I wish I had taken notes during the panel discussion this afternoon, because tonight at 1o.30pm I am struggling to remember what everyone said. All I know though is I am going through a huge shift in my thought process, and feel strangely empowered to continue with my own health and happiness journey…which *stop the press* does involve becoming smaller.
A full body scan I had done at the Expo today by the company Styku helped me confront in the most visible of ways the body I currently live in. Don’t get me wrong I look at my body every day, I am completely aware of its size and shape, it didn’t come as a surprise…but standing with an audience on a revolving podium, arms outstretched as a 3D image is constructed is a fabulous if not quite scary way of facing your true self.
The final image was exactly how I expected it to look…no shock horror for me, but I suspect some or maybe even many of the women who follow this blog would feel quite uncomfortable confronting their size and shape so publicly, and this is without the secondary aspect of the process which was analysing the health stats that accompanied the 3D image.
I am not yet done with formalising my views on all of this. All I know is I don’t think being body positive and kind to your overweight body and desiring to be smaller and stronger for your own reasons are mutually exclusive concepts…I don’t think I have to decide to sit in one camp or the other.

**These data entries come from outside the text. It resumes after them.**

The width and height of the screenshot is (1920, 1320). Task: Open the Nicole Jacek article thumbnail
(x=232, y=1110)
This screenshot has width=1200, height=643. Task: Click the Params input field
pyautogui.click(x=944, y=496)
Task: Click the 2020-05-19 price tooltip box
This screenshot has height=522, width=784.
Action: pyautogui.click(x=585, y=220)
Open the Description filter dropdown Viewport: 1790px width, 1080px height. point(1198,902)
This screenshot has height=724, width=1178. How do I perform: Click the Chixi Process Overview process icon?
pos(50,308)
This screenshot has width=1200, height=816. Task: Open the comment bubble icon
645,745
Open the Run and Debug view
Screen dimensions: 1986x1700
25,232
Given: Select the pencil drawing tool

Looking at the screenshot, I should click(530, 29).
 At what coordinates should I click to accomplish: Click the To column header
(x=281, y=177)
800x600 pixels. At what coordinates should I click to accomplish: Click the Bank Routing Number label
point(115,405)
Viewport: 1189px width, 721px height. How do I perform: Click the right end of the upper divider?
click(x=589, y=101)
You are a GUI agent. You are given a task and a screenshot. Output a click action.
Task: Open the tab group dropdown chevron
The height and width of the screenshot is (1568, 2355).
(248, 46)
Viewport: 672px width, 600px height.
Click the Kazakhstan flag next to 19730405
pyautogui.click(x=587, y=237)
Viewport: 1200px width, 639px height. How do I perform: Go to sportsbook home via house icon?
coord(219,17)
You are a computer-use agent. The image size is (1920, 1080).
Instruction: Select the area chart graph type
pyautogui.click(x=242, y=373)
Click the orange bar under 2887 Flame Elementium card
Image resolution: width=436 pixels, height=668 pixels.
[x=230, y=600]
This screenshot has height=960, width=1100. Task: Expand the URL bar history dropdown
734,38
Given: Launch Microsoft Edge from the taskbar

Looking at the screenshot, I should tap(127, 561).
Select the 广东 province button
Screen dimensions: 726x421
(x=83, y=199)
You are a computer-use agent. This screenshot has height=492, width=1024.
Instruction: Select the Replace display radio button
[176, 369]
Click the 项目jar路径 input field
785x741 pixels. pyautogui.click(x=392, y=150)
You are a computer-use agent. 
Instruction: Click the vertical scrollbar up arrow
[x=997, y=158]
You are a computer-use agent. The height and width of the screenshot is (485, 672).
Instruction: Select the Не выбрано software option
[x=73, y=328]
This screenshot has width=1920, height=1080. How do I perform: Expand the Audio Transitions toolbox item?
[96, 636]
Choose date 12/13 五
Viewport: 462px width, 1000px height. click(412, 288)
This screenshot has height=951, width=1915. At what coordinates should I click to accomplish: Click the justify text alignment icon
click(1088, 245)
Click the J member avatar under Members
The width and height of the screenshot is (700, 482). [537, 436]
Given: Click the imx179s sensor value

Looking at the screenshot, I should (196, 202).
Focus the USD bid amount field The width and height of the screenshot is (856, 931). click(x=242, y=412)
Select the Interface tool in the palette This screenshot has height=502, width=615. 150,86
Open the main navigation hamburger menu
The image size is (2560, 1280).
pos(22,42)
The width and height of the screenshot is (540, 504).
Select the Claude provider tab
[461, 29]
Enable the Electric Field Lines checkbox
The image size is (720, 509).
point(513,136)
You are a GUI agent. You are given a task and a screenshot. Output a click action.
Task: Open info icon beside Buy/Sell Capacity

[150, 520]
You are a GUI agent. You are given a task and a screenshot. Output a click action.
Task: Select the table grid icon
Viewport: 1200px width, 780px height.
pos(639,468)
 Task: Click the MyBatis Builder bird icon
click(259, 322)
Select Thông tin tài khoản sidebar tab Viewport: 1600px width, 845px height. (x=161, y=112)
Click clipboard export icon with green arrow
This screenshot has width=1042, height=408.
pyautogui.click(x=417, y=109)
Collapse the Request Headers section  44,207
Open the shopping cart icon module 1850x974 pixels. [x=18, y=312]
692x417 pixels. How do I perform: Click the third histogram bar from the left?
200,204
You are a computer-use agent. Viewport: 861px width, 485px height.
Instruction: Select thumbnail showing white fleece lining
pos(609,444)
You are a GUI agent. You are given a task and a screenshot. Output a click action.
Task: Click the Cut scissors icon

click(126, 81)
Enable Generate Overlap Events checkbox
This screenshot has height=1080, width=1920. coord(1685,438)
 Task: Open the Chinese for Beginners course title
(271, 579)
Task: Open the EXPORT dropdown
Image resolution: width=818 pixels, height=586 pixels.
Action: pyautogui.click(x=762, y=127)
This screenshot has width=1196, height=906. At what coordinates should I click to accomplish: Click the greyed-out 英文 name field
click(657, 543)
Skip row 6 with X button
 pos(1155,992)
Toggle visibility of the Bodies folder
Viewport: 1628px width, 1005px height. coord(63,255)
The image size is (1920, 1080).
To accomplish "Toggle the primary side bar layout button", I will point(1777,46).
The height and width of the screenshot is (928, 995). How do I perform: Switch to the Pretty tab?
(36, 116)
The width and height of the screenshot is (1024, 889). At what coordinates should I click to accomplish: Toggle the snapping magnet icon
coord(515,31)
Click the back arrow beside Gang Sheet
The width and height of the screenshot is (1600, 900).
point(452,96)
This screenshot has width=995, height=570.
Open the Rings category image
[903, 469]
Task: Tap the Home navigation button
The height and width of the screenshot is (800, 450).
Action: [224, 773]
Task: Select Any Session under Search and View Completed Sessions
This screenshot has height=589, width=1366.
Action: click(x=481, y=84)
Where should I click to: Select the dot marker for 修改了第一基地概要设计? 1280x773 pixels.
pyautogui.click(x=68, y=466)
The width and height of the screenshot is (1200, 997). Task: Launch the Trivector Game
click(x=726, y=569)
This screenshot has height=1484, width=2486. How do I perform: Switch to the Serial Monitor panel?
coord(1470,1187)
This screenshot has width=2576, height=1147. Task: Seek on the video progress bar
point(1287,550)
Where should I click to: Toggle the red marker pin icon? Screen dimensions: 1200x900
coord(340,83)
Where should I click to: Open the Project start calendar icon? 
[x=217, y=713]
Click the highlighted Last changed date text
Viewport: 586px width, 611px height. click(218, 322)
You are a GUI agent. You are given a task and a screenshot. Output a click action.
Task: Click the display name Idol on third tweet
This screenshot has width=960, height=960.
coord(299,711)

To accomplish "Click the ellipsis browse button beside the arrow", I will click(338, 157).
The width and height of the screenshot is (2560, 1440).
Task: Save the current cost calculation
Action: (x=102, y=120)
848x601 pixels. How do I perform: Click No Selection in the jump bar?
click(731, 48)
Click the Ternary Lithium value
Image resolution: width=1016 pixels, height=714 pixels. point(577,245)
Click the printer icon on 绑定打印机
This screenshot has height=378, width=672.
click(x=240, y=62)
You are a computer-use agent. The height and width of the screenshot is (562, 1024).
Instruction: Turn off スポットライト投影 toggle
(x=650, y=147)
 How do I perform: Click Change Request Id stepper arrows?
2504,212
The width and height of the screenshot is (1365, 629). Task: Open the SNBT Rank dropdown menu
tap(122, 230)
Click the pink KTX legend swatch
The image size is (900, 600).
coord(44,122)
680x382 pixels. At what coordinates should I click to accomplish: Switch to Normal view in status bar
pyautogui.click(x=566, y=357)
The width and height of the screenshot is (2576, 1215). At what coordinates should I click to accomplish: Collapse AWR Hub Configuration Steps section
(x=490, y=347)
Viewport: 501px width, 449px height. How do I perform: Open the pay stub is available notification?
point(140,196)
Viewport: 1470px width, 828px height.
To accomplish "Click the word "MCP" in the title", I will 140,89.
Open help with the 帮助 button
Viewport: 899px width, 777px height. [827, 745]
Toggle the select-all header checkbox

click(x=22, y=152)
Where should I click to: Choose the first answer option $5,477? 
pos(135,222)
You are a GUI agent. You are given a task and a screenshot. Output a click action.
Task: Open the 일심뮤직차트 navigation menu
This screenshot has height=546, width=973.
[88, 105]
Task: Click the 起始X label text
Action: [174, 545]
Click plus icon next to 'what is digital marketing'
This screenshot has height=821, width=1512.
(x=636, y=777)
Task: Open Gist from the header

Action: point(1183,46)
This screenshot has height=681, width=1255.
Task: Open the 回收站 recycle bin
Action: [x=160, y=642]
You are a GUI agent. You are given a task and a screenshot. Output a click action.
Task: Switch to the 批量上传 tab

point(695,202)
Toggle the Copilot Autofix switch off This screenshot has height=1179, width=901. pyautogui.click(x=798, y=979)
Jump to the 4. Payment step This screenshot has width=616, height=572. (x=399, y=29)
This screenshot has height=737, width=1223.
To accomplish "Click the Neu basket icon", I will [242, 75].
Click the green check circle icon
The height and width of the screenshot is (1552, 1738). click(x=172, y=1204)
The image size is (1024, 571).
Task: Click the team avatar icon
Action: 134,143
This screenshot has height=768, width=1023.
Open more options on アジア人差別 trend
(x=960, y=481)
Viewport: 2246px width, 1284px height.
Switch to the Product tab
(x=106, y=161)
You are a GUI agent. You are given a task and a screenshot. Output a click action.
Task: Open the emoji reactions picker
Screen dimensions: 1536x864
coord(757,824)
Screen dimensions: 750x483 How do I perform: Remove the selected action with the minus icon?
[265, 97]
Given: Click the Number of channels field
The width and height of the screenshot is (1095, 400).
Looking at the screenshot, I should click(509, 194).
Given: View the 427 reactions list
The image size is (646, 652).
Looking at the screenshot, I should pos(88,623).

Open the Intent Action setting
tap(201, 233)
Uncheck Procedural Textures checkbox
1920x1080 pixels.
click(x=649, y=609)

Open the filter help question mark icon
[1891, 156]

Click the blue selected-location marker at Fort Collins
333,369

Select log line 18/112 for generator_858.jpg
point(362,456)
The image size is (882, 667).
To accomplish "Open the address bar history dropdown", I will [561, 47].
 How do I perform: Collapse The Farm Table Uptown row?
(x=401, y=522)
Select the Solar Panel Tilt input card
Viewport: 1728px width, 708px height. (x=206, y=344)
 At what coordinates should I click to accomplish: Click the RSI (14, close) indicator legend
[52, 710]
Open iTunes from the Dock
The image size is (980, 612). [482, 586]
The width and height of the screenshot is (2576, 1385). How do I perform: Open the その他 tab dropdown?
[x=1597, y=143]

And a big realisation for me today was I don’t have to be big myself to continue advocating for plus size fitness, or inclusive exercise opportunities for all…I can quite easily be the figure head for the Too Fat to Run movement at whatever size I happen to be…you’d be amazed at how many people enquire about this branding dilemma.
So in summary, yes you can be fit and fat…if you are fat then there is nothing better for your health and happiness than being active. But when it comes to complete health (mental and physical) and weight…then exercise alone is not the answer. I do not want to be responsible for an army of overweight women around the world saying “Its OK to be FAT, Julie is” when we are each on our own journeys.
We need to have honest conversations with ourselves about what we want for our bodies and their lives, and act accordingly…this is what I am doing more and more through this blog and the ongoing conversations I have with my 318 Clubhouse members.
If you would like to follow my journey and get involved in the debate, plus get weekly support to improve your own health and happiness through the sport of Running, check out The Clubhouse our online running club.
The current membership is just £59 for the year, but we are increasing the price to £79 on the 1st June to better reflect the value women get from the weekly coaching, monthly guest experts and other resources and projects the membership includes.
I would like to take this opportunity thank Elevate for inviting me to speak on this important panel today, and also my fellow panellists,
- Dr Mike Loosemore, Consultant in Sport and Exercise Medicine, The Institute of Sport, Exercise and Health at University College London Hospitals
- Dr Jason Gill, Institute of Cardiovascular and Medical Sciences at University of Glasgow
- Stephen Morrison, Lay Adviser to the Faculty of Sport and Exercise Medicine and Physical Activity Champion and Blogger at FSEM and the Department for Work and Pensions
- Lauretta Johnnie, Founder – Personal Trainer and Obesity Exercise Specialist at Full Figured Fitness
- Greg Whyte OBE , Director of Performance at CHHP
Who each helped in their own way to further explore where my thinking is going on this subject. I look forward to returning to Elevate in 2017 to deliver an extended seminar on Fitness and Fatness based on my past, present and future work with too Fat to Run and of course my ever changing body too!!!